LOVE & FRIENDSHIP (Movie Review)

lovefriendship
*** out of ****
Rated PG
(for some thematic elements)
Released: May 27, 2016
Runtime: 92 minutes
Director: Whit Stillman
Starring: Kate Beckinsale, Chloe Sevigny, Xavier Samuel, Emma Greenwell, Morfydd Clark, Tom Bennett, Stephen Fry

Attack of the Cougar, Jane Austen style. And the claws are out.

For those on a steady diet of classic Austen novels (and movies) such as Sense and Sensibility, Emma, Persuasion, etc., writer/director Whit Stillman’s lively adaptation of the author’s early novella “Lady Susan” is a surprising change of pace. Less pensive yearning and more dry farce, Love & Friendship provides everything we expect from Austen but then turns it on its head. The title itself is playfully sarcastic.

It’s late 18th century England, and class dynamics are again at the center of this Austen tale, with women of the middle class struggling to keep pace with the upper. The recently widowed Lady Susan Vernon (Kate Beckinsale) must lean on the good graces of in-laws to take her in; graces extended not only for financial reasons but also due to Lady Susan’s reputation (rumors of dalliances follow her, and for good reason).

Lady Susan is clearly too free with her romantic liaisons for polite society, and selfish, plus she spends her time scheming and manipulating others for her own amusement. But she’s also a cunning scrapper of a survivor, necessarily resourceful (even if unnecessarily devious), both for her and her daughter Frederica. Their relationship is strained, however, as Frederica is the very paragon of virtue that her mother is not.

In short, Lady Susan is a real piece of work.
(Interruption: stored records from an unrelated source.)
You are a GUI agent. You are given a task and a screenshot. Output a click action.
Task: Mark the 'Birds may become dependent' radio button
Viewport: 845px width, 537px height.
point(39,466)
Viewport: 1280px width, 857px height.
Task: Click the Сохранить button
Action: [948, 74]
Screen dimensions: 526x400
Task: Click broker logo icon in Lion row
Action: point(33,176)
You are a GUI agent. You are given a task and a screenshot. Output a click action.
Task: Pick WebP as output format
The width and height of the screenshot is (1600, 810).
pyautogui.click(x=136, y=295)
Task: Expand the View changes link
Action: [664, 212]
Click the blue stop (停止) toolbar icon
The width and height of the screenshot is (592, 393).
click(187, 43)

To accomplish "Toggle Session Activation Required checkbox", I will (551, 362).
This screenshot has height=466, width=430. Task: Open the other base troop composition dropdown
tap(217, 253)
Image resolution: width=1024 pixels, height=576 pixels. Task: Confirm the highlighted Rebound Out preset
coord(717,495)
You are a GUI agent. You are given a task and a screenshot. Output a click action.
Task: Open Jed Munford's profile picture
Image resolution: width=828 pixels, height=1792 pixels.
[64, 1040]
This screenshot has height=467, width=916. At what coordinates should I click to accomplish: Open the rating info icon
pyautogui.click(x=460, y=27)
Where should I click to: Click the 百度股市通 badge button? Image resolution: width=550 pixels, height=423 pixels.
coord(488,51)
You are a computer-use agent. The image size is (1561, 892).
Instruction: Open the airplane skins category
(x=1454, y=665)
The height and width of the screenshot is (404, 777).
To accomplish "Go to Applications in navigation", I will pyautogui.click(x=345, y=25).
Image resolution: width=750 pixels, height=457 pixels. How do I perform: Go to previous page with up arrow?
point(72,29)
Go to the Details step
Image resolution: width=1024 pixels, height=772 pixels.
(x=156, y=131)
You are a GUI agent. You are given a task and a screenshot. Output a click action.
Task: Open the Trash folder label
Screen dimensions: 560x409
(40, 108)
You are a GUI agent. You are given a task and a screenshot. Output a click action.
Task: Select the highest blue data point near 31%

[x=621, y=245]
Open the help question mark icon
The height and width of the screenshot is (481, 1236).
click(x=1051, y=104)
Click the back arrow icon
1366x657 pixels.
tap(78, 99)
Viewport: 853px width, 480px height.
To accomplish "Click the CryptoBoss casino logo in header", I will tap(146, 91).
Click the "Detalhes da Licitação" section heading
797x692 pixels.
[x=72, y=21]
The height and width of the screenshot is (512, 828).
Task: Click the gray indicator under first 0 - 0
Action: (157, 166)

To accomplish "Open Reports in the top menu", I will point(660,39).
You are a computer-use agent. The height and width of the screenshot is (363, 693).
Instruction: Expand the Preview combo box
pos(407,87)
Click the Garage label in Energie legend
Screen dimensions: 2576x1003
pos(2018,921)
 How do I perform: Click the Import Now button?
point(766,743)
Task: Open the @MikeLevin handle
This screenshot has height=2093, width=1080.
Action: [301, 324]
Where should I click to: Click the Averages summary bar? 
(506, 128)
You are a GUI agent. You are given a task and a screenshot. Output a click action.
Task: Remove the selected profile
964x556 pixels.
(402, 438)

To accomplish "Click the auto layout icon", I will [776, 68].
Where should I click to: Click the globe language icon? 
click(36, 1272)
Beckinsale absolutely revels in it, but all beneath a carefully constructed and maintained air of propriety, of course. She may not abide appropriate etiquette behind closed doors (or people’s backs), but Lady Susan sure knows how to game the system.

Think of Love & Friendship this way: it’s like an inverse of Pride & Prejudice, where the duplicitous leech Wickham would be the protagonist who pops the elitist bubbles of the Bingleys and Darcys. Now granted, Lady Susan isn’t quite so bad as Wickham (but you can’t root for her either, nor should you, and that’s part of the catty fun). Plus, the Vernons and DeCourcys – while elite, and a bit blind to the challenges of those with less – remain well-intended, and generous.

The entire cast is first-rate, anchored by Beckinsale and perfectly suited to their types, but the highlight is Tom Bennett as Sir James Martin, a bachelor who’s shockingly dim-witted to be boasting an official honorific prefix title (which also speaks to how rich he is). Even so, Sir James is relentlessly in good spirits and of beaming disposition; an entirely agreeable man, almost like a human puppy. Imagine if Michael Scott from The Office was transposed to late 1700s English aristocracy but devoid of any self-conscious anxiety, and that should give you a pretty good idea of Bennett’s take. He’s an absolute scene-stealer, whose instinctive comedy is showcased in extended uncut takes.

This is all familiar territory for Whit Stillman, the director who – with only the fifth film of his 26-year-career – has made sophisticated satires about class dynamics his recurring milieu. The effort here lives up to his first name, although it’s so matter-of-fact at times that viewers may wonder exactly who it is he’s skewering (answer: everybody, just to varying degrees). In this particular outing the men get the brunt of it, coming off as gullible dolts (even the erudite ones) who are easy prey for women’s manipulations, both dramatic and subtle. Yes, Stillman mocks his characters – but with affection, not disdain.

Despite Lady Susan’s gaping character flaws, as the narrative twists, turns, and progresses, one begins to wonder: is she playing games with everyone just for her own leisurely sadistic sport, or is there a goal driving her mischievous undertakings? Whether Stillman ultimatley gives her a form of vindication, or even a subversive virtue, I’ll leave for you to determine – as that’s exactly what Stillman does (smartly). He never provides a strong suggestion either way, either blatantly or in subtext. A lady never reveals her secrets, and we shouldn’t know them either.